▶ EXERCISE GOAL: Look for the word "below" in the entries and copy each line where it appears.

[Dataset entries]
BEGIN
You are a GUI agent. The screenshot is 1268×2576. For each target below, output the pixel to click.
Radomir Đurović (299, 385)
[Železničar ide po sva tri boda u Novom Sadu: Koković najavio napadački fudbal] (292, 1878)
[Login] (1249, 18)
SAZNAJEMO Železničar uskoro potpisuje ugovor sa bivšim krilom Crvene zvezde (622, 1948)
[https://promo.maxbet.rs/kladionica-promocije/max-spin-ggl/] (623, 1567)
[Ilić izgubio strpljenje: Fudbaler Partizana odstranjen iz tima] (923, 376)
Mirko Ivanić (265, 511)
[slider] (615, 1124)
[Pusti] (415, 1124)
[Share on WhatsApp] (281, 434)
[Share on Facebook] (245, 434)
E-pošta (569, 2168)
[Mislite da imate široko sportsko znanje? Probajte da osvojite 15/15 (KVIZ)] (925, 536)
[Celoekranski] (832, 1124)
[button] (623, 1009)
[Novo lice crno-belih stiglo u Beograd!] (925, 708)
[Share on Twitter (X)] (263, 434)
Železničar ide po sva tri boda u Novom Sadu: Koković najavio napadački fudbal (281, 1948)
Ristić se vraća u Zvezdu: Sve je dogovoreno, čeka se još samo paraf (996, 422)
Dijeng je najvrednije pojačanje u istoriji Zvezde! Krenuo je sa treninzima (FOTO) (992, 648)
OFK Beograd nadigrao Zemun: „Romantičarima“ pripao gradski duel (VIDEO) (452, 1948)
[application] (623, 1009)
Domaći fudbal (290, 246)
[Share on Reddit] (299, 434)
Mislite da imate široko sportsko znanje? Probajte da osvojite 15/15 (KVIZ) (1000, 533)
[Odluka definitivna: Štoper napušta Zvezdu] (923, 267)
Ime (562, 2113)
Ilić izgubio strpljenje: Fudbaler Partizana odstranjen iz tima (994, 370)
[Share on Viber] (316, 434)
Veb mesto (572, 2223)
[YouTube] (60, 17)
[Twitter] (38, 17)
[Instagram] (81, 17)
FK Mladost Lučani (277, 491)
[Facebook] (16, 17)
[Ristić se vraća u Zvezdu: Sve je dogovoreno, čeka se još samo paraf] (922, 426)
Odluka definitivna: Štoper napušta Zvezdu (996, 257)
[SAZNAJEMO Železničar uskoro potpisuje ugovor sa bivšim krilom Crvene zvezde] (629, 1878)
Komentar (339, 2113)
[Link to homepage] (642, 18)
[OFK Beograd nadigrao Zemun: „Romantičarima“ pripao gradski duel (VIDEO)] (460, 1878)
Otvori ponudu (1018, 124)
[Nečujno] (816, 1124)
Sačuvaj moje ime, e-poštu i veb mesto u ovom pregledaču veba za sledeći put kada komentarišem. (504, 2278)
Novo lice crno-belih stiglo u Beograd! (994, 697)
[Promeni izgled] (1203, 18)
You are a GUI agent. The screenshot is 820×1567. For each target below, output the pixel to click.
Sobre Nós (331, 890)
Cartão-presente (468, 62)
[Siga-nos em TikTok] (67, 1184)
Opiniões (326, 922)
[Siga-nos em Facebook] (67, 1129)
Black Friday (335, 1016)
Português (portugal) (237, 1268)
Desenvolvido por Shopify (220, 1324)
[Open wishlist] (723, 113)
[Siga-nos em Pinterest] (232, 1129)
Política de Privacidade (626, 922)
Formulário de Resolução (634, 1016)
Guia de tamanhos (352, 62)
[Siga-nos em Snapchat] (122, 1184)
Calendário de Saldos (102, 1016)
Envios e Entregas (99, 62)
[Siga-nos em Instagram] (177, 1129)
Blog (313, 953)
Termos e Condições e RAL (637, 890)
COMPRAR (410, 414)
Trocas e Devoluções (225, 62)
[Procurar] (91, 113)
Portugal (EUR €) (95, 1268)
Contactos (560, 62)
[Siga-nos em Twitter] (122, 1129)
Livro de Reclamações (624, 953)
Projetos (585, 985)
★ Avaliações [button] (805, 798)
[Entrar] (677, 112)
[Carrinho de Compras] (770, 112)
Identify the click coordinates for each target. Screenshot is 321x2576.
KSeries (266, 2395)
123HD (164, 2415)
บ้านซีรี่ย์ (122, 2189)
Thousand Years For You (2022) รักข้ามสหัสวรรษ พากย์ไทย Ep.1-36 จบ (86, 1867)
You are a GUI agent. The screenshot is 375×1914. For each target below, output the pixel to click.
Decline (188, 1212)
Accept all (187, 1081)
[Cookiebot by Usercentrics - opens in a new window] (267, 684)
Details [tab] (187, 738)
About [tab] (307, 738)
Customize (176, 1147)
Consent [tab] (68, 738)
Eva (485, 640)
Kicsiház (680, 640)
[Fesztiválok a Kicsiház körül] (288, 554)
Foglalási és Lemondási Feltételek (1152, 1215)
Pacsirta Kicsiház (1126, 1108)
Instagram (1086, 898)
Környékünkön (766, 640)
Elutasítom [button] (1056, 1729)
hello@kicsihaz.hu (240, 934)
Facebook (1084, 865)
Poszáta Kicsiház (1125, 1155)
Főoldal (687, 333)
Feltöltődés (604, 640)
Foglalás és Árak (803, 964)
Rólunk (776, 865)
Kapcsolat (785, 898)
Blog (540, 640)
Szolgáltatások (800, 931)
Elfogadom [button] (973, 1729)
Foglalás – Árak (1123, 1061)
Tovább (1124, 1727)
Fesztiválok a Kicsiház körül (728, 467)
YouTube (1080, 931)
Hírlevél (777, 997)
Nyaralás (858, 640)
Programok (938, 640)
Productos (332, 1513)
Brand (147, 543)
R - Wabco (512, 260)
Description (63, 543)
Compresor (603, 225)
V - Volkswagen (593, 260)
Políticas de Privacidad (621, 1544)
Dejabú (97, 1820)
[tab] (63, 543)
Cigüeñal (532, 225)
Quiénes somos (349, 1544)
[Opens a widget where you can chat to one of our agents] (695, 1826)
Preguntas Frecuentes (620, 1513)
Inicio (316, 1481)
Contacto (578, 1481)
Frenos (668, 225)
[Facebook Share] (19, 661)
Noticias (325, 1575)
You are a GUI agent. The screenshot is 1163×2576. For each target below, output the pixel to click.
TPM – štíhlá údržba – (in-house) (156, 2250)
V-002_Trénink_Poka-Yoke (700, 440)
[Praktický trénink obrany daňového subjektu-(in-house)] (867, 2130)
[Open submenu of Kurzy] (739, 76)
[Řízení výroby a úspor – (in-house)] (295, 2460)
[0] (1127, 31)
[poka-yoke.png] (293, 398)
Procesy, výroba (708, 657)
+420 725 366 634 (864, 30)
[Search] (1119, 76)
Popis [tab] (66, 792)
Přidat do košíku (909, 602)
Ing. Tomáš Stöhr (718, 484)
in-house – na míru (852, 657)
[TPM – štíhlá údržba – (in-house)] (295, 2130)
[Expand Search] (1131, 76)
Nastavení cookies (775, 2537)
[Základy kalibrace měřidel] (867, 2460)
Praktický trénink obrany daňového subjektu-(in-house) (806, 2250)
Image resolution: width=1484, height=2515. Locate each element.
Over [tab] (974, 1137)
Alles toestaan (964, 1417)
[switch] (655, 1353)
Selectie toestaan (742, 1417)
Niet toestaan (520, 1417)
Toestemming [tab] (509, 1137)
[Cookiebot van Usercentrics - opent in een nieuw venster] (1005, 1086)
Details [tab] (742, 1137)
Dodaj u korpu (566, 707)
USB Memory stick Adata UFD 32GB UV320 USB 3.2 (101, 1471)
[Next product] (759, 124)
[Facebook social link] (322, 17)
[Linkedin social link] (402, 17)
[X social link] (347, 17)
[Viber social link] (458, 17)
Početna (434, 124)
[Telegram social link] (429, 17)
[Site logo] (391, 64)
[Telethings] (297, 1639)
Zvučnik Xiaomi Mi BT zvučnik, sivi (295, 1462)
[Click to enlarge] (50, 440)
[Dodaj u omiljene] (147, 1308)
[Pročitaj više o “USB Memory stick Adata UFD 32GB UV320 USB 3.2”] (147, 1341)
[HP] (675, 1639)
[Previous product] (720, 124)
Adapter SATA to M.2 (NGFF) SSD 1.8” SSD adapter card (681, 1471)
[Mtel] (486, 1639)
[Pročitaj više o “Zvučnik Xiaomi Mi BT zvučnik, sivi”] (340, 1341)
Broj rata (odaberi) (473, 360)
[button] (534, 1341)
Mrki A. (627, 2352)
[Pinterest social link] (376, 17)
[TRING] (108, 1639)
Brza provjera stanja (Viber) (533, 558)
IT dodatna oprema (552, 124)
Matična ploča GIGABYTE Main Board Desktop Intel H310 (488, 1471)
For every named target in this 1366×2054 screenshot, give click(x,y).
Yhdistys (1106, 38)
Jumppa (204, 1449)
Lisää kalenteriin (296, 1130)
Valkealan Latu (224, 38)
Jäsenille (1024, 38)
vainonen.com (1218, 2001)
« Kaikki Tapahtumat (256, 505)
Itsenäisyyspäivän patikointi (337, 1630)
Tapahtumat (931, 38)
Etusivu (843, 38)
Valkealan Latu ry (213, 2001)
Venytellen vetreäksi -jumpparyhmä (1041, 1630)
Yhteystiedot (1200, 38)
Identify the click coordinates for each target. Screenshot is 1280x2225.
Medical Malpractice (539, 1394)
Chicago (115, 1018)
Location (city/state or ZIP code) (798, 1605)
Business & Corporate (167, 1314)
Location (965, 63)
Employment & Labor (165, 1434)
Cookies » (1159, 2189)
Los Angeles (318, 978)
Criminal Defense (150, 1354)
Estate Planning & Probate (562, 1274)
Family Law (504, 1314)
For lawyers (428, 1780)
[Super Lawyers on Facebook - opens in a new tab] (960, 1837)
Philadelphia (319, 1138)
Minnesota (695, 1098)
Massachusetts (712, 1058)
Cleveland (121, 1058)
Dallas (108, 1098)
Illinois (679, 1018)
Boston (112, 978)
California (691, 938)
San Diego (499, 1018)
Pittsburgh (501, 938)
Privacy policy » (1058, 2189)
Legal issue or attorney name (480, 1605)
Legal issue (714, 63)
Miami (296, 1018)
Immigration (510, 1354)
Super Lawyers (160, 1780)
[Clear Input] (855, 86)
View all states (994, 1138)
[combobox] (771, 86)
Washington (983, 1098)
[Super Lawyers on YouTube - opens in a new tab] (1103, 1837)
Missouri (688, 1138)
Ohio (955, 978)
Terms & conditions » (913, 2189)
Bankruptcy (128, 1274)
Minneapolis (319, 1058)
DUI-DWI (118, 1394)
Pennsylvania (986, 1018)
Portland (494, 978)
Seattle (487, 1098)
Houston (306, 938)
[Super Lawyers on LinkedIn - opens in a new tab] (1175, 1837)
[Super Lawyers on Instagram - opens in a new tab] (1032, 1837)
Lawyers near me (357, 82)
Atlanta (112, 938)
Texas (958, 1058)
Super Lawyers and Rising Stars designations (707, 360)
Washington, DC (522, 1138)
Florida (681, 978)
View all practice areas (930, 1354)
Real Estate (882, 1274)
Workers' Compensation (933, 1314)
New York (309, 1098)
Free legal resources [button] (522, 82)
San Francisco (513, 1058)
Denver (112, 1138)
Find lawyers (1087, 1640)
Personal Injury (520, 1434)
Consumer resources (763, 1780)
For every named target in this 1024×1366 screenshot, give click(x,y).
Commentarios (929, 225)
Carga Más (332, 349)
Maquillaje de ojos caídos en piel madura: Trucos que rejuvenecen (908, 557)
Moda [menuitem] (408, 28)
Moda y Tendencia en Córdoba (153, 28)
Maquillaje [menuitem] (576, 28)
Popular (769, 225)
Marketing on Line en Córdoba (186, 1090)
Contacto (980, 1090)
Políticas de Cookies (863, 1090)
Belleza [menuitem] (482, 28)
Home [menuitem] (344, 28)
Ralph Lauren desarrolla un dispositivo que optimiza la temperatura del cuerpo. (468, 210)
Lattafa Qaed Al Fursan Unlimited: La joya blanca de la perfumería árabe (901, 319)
END
▶ SOLVED EXERCISE:
You are a GUI agent. The screenshot is 1268×2576. For each target below, output the pixel to click.
You are a GUI agent. The screenshot is 820×1567. For each target below, output the pixel to click.
You are a GUI agent. The screenshot is 375×1914. For each target below, output the pixel to click.
You are a GUI agent. The screenshot is 1163×2576. For each target below, output the pixel to click.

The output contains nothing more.